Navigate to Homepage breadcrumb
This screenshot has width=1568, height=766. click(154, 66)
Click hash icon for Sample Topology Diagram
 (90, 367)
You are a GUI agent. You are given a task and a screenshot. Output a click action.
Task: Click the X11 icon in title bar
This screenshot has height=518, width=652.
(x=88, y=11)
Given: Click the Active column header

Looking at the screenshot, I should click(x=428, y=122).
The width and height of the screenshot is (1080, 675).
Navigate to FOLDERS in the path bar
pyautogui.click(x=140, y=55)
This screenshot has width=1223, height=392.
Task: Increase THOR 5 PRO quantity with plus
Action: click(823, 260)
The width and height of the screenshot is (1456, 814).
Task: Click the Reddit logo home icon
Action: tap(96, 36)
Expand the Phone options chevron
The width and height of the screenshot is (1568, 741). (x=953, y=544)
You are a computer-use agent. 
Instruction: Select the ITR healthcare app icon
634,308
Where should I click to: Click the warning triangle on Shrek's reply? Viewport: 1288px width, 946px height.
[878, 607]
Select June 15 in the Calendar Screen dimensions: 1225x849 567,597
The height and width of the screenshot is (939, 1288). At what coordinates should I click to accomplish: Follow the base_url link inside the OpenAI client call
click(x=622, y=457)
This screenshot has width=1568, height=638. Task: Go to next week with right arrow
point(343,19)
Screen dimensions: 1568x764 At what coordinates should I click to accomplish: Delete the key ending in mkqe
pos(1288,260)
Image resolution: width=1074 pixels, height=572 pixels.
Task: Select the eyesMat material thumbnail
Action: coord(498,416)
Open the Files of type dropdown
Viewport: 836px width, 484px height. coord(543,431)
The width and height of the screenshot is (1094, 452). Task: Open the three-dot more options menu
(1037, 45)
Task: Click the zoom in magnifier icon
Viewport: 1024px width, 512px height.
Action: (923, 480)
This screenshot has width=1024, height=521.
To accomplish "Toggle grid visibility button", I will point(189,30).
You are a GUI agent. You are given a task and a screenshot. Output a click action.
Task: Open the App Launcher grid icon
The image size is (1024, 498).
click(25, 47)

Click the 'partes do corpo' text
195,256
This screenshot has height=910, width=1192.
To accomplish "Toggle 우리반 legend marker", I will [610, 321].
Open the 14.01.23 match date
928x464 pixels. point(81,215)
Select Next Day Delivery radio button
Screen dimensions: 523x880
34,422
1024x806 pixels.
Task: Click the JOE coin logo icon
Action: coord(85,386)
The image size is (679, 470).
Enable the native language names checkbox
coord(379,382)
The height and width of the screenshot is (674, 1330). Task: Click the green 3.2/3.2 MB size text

▶ [INSTRUCTIONS FOR THE TASK] Print every entry from the material exactly.

▶ [RESPONSE TO THE TASK]
Navigate to Homepage breadcrumb
This screenshot has width=1568, height=766. click(154, 66)
Click hash icon for Sample Topology Diagram
 (90, 367)
You are a GUI agent. You are given a task and a screenshot. Output a click action.
Task: Click the X11 icon in title bar
This screenshot has height=518, width=652.
(x=88, y=11)
Given: Click the Active column header

Looking at the screenshot, I should click(x=428, y=122).
The width and height of the screenshot is (1080, 675).
Navigate to FOLDERS in the path bar
pyautogui.click(x=140, y=55)
This screenshot has width=1223, height=392.
Task: Increase THOR 5 PRO quantity with plus
Action: click(823, 260)
The width and height of the screenshot is (1456, 814).
Task: Click the Reddit logo home icon
Action: tap(96, 36)
Expand the Phone options chevron
The width and height of the screenshot is (1568, 741). (x=953, y=544)
You are a computer-use agent. 
Instruction: Select the ITR healthcare app icon
634,308
Where should I click to: Click the warning triangle on Shrek's reply? Viewport: 1288px width, 946px height.
[878, 607]
Select June 15 in the Calendar Screen dimensions: 1225x849 567,597
The height and width of the screenshot is (939, 1288). At what coordinates should I click to accomplish: Follow the base_url link inside the OpenAI client call
click(x=622, y=457)
This screenshot has width=1568, height=638. Task: Go to next week with right arrow
point(343,19)
Screen dimensions: 1568x764 At what coordinates should I click to accomplish: Delete the key ending in mkqe
pos(1288,260)
Image resolution: width=1074 pixels, height=572 pixels.
Task: Select the eyesMat material thumbnail
Action: coord(498,416)
Open the Files of type dropdown
Viewport: 836px width, 484px height. coord(543,431)
The width and height of the screenshot is (1094, 452). Task: Open the three-dot more options menu
(1037, 45)
Task: Click the zoom in magnifier icon
Viewport: 1024px width, 512px height.
Action: (923, 480)
This screenshot has width=1024, height=521.
To accomplish "Toggle grid visibility button", I will point(189,30).
You are a GUI agent. You are given a task and a screenshot. Output a click action.
Task: Open the App Launcher grid icon
The image size is (1024, 498).
click(25, 47)

Click the 'partes do corpo' text
195,256
This screenshot has height=910, width=1192.
To accomplish "Toggle 우리반 legend marker", I will [610, 321].
Open the 14.01.23 match date
928x464 pixels. point(81,215)
Select Next Day Delivery radio button
Screen dimensions: 523x880
34,422
1024x806 pixels.
Task: Click the JOE coin logo icon
Action: coord(85,386)
The image size is (679, 470).
Enable the native language names checkbox
coord(379,382)
The height and width of the screenshot is (674, 1330). Task: Click the green 3.2/3.2 MB size text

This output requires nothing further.